> [Required work]: Reproduce exactly the first line of the material below and every line after it, ending with the line that contains "Oceanside (271, 2536)". No pictures should be copied.

> [Excerpted records]:
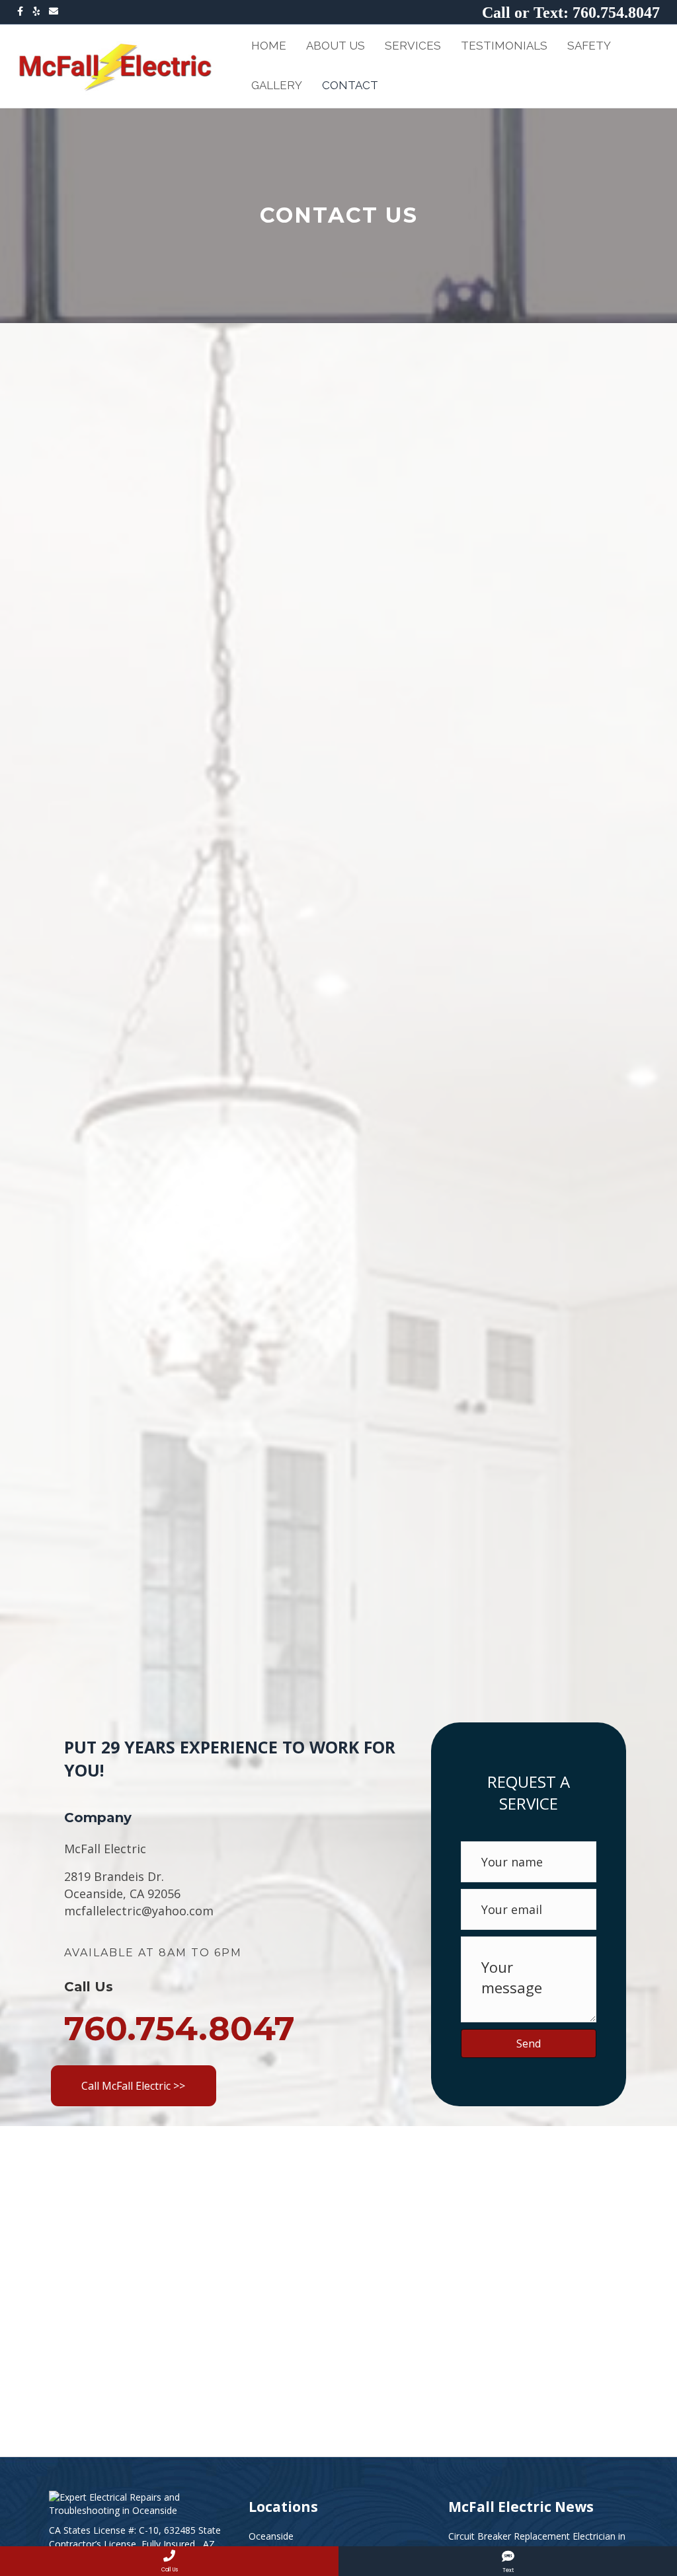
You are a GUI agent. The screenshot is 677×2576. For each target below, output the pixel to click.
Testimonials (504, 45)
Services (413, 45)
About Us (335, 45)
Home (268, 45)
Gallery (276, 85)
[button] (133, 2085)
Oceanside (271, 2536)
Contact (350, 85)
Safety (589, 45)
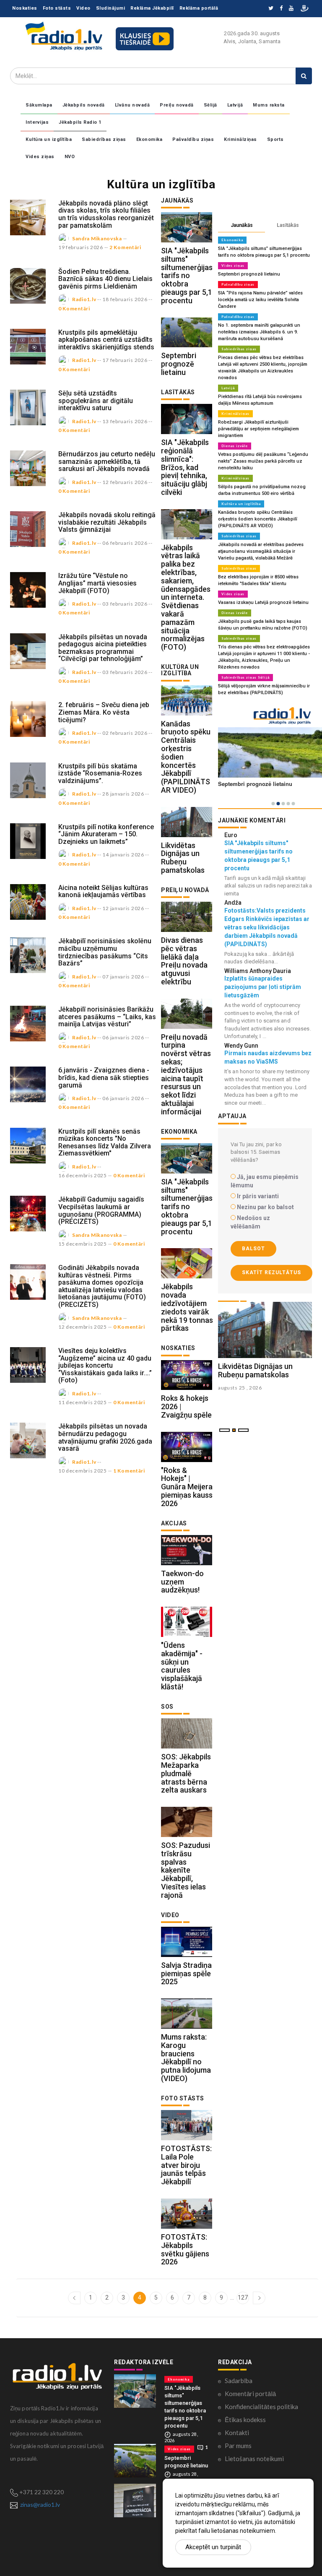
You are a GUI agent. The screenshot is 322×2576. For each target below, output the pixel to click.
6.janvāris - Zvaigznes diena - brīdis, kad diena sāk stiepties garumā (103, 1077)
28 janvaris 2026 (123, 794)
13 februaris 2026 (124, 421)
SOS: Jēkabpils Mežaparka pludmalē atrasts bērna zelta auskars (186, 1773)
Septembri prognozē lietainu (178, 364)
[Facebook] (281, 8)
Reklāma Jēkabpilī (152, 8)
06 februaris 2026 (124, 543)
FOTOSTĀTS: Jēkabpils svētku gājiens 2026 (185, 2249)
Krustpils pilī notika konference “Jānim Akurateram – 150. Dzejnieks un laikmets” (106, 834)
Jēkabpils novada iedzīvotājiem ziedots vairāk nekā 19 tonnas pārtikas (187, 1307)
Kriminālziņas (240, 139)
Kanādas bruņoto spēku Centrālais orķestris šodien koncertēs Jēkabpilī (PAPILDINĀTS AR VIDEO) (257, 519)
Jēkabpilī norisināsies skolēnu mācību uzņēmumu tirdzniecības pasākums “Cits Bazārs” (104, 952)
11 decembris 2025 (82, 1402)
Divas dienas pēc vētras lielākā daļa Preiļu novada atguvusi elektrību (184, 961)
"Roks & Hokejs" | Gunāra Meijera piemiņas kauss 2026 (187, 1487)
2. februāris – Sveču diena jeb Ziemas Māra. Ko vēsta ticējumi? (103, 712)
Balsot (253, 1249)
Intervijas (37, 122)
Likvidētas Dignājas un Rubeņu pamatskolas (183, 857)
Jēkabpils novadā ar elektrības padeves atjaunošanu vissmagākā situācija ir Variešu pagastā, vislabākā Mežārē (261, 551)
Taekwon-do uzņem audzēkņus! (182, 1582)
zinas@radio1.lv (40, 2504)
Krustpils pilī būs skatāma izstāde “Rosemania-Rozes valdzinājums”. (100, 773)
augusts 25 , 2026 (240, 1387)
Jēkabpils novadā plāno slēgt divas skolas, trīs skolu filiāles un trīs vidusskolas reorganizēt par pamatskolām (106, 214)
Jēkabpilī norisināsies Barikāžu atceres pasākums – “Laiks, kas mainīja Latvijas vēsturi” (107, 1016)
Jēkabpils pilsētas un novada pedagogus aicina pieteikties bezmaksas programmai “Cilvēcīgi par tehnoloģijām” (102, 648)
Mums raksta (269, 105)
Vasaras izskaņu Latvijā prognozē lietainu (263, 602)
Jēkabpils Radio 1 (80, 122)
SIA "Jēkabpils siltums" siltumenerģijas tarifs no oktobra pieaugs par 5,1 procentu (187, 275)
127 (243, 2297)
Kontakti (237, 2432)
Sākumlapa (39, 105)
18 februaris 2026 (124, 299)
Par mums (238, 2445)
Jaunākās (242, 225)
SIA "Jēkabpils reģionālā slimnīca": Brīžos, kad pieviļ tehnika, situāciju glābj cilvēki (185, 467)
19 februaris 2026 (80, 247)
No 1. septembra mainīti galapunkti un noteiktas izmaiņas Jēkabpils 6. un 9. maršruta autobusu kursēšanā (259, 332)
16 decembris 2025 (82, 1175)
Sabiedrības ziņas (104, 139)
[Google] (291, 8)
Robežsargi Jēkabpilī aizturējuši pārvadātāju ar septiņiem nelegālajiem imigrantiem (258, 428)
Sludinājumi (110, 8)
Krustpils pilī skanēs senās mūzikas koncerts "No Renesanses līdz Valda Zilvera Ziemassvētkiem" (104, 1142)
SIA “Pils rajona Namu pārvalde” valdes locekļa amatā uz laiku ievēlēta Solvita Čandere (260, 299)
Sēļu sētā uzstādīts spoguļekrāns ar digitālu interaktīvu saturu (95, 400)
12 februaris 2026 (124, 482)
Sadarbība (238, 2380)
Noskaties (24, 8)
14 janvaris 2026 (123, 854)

> [Exercise solution]:
You are a GUI agent. The screenshot is 677×2576. For each target below, output the pixel to click.
Testimonials (504, 45)
Services (413, 45)
About Us (335, 45)
Home (268, 45)
Gallery (276, 85)
[button] (133, 2085)
Oceanside (271, 2536)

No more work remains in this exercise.